No, typically not. The BI-RADS atlas states that rather than assigning a Category 0 assessment, the interpreting physician should issue a final assessment in a report (Category 1-5) but MRI may still be recommended for further evaluation. Additionally, Category 0 should not be assigned for mammogram or ultrasound studies that have negative imaging, when additional screening with MRI is still desired, such as in cases of increased breast density for supplemental screening or for individuals known to be at high lifetime risk of breast cancer for additional high-risk screening, or to further assess symptoms such as pathologic nipple discharge. Additionally, a category 0 assessment recommending MRI should not be given for further evaluation of findings that are already suspicious on mammography or ultrasound “as a way to potentially defer biopsy.” I’m honestly not sure why you would ever want to do that, but this is included in the new BI-RADS atlas, so this could potentially be tested on a board exam.

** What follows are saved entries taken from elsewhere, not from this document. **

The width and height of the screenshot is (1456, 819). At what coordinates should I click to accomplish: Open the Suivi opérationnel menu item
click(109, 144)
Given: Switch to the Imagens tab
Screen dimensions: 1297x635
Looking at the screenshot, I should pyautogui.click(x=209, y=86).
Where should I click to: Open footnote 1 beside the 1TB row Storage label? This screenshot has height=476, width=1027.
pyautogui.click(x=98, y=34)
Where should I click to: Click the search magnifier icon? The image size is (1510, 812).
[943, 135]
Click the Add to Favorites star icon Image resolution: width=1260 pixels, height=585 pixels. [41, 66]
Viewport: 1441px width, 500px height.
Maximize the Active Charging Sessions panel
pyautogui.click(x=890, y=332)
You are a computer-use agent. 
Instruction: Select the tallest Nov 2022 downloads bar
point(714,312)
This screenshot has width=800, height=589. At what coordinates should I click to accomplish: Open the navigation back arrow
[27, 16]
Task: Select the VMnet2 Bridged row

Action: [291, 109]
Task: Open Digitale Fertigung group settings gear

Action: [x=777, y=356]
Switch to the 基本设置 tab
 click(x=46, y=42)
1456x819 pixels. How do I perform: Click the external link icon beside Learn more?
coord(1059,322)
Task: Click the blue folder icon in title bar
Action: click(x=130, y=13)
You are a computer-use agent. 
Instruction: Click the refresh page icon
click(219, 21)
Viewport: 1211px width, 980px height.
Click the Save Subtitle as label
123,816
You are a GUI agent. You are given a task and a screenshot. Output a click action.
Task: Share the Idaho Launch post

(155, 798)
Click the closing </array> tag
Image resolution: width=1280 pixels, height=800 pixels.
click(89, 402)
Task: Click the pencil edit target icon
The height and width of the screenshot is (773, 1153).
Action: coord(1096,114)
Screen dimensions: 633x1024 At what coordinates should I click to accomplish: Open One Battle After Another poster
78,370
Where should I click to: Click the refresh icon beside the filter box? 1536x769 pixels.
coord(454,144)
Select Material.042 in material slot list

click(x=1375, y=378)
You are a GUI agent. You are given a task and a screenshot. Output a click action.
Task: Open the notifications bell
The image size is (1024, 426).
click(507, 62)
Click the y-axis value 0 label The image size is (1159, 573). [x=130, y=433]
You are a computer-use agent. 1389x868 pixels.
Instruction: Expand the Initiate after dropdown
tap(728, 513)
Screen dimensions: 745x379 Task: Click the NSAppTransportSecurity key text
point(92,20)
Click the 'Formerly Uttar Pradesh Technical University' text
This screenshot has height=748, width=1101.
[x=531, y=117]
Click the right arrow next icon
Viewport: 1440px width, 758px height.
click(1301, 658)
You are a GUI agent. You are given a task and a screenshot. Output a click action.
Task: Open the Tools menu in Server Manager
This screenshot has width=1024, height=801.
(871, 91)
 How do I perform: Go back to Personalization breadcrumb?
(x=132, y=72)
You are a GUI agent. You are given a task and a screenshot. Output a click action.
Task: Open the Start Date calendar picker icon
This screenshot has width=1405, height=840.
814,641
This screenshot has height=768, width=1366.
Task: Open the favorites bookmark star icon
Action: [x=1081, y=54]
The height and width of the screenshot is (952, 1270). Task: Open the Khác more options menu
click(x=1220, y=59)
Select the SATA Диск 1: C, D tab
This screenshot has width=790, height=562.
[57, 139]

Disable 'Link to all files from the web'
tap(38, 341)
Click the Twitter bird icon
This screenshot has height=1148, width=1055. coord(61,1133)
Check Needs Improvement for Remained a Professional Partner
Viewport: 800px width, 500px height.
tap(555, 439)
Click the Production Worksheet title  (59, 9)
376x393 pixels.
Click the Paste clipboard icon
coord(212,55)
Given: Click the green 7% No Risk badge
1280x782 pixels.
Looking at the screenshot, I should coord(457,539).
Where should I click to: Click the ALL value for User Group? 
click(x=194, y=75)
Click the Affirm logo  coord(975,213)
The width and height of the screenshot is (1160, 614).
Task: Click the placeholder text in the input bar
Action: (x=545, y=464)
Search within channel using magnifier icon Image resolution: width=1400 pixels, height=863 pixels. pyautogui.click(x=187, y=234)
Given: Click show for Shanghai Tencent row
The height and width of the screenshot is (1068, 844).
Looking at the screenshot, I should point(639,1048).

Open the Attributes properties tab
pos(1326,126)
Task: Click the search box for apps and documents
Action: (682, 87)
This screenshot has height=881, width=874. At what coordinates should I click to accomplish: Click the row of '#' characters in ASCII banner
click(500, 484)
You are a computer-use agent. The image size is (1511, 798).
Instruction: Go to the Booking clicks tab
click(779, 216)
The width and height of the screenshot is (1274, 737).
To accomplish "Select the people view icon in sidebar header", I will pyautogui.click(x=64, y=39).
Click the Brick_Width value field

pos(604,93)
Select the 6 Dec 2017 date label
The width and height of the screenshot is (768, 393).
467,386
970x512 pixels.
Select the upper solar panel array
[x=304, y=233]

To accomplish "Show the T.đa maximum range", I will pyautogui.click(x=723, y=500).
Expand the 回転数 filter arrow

What is the likelihood of malignancy for a Category 1 or Category 2 assessment?
Per the BI-RADS atlas, these assessment categories have “Essentially 0% likelihood of malignancy”. Early in the new BI-RADS atlas there is a single statement that is bolded that specifies that no single or combination of imaging tests can completely exclude presence of breast cancer. The confidence in the final mammographic assessment is also to consider a patient’s breast density, meaning if there is dense breast tissue the ability of a mammogram to exclude presence of breast cancer is reduced.
What is the likelihood of malignancy for a Category 3: Probably Benign assessment?
A Category 3 assessment means the likelihood of malignancy is greater than 0 % but no higher than 2%.
What is the likelihood of malignancy for Category 4: Suspicious, overall, and then for each subcategory of Category 4 (4A, 4B, and 4C)?
Overall, a Category 4: Suspicious assessment has a greater than 2% but less than 95% likelihood of malignancy. For sub-categorization, which only exists for Category 4 versus other assessment categories, 4A: Low suspicion for malignancy has a greater than 2% but no higher than 10% likelihood of malignancy, Category 4B: Intermediate suspicion for malignancy has a greater than 10% but no greater than 50% likelihood of malignancy, and Category 4C: High suspicion for malignancy has a greater than 50% but less than 95% likelihood of malignancy.
I’ll spare a specific question on this, but Category 5: Highly Suggestive of Malignancy has a 95% or greater likelihood of malignancy. There is, of course, a Category 6 which has a 100% likelihood of malignancy as this is the assessment category used for known biopsy-proven malignancy prior to definitive surgical removal.